¿QUÉ SON LOS RADICALES LIBRES?
El organismo humano requiere de oxígeno para sobrevivir. Todas las células del cuerpo poseen unos corpúsculos llamados mitocondrias, que emplean el oxígeno para ma-ximizar la producción de energía, produciendo de este modo el dióxido de carbono que eliminamos al exhalar. Pero el oxígeno, además, es un reactivo tan potente que interrumpe las funciones celulares, más que nada gracias a la acción de los radicales que contiene.
El impacto de los radicales libres es claramente visible en la piel, ya de por sí muy afectada por la acción de agentes externos como el humo del tabaco, el smog y los rayos solares. Los radicales se dedican a quitar la elasticidad de la epidermis, producirle arrugas y crear manchas en su superficie, porque además de oxidar las membranas celulares actúan sobre la estructura de las fibras nobles de la piel (como la elastina, el colágeno, la reticulina, las glucoproteínas y las proteoglicinas), esenciales para mantenerla joven y radiante.
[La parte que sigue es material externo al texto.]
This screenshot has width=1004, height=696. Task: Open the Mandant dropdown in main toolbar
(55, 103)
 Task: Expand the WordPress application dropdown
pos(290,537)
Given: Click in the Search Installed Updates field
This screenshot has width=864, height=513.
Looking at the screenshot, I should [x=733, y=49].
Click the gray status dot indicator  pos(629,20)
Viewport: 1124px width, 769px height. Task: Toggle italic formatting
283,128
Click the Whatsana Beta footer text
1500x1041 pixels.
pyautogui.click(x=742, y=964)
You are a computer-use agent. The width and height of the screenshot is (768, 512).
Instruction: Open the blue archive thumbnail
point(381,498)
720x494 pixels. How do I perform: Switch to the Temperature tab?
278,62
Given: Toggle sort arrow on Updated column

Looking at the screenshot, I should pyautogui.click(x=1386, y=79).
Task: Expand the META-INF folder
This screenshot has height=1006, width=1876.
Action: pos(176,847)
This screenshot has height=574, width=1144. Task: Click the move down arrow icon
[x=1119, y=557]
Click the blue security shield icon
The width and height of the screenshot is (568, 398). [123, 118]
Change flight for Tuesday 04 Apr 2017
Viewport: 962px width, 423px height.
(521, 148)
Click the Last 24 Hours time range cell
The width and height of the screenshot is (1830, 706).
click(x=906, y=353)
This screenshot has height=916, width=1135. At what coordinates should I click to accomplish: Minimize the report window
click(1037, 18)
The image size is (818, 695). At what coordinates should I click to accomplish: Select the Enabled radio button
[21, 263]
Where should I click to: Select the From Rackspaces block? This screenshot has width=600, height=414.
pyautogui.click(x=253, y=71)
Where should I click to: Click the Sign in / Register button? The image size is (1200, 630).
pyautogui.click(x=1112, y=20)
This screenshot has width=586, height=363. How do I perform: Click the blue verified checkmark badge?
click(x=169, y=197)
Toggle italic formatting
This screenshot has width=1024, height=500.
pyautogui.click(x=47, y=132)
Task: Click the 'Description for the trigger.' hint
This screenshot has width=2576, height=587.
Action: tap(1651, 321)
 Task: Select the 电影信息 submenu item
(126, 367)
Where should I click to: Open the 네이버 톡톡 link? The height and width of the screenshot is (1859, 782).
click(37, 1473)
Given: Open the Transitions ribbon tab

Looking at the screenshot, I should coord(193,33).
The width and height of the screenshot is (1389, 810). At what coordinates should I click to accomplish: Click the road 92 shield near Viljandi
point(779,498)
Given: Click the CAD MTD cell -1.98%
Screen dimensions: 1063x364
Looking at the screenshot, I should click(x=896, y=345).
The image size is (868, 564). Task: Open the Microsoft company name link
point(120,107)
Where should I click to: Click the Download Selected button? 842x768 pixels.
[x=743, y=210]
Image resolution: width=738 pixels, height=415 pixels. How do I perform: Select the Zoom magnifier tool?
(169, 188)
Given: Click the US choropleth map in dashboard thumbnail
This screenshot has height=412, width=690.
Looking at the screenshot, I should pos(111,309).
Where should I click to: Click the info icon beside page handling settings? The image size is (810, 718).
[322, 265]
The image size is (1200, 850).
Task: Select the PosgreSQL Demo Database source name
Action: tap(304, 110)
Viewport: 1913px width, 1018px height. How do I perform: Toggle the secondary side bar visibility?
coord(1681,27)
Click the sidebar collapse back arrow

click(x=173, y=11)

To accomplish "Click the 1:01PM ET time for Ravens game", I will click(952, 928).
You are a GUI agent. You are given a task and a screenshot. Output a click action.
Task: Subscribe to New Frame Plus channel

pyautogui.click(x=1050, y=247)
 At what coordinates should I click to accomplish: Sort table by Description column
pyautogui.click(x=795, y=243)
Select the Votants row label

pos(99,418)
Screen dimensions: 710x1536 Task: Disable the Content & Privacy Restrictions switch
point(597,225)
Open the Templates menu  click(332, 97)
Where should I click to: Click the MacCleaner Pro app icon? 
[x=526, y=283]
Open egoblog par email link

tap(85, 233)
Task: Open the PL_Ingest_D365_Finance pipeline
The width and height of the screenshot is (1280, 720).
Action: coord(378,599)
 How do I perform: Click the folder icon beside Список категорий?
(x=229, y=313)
Además, los radicales libres han sido indicados como los causantes de la oxidación celular, que no sólo empeora el aspecto de la piel, sino que puede llegar a producir enfermedades como cáncer, arterieesclerosis, cataratas e inflamaciones de todo tipo. Ciertas investigaciones afirman que también producen afecciones pulmonares, trastornos neurológicos, degradación celular, enfermedades autoinmunes y dolencias degenerativas.
Los antioxidantes son necesarios, entonces, para combatir estos nocivos efectos de los radicales libres, y su accionar es tan potente que no sólo evitan futuras consecuencias, sino que también pueden revertir el daño que ya hayan causado.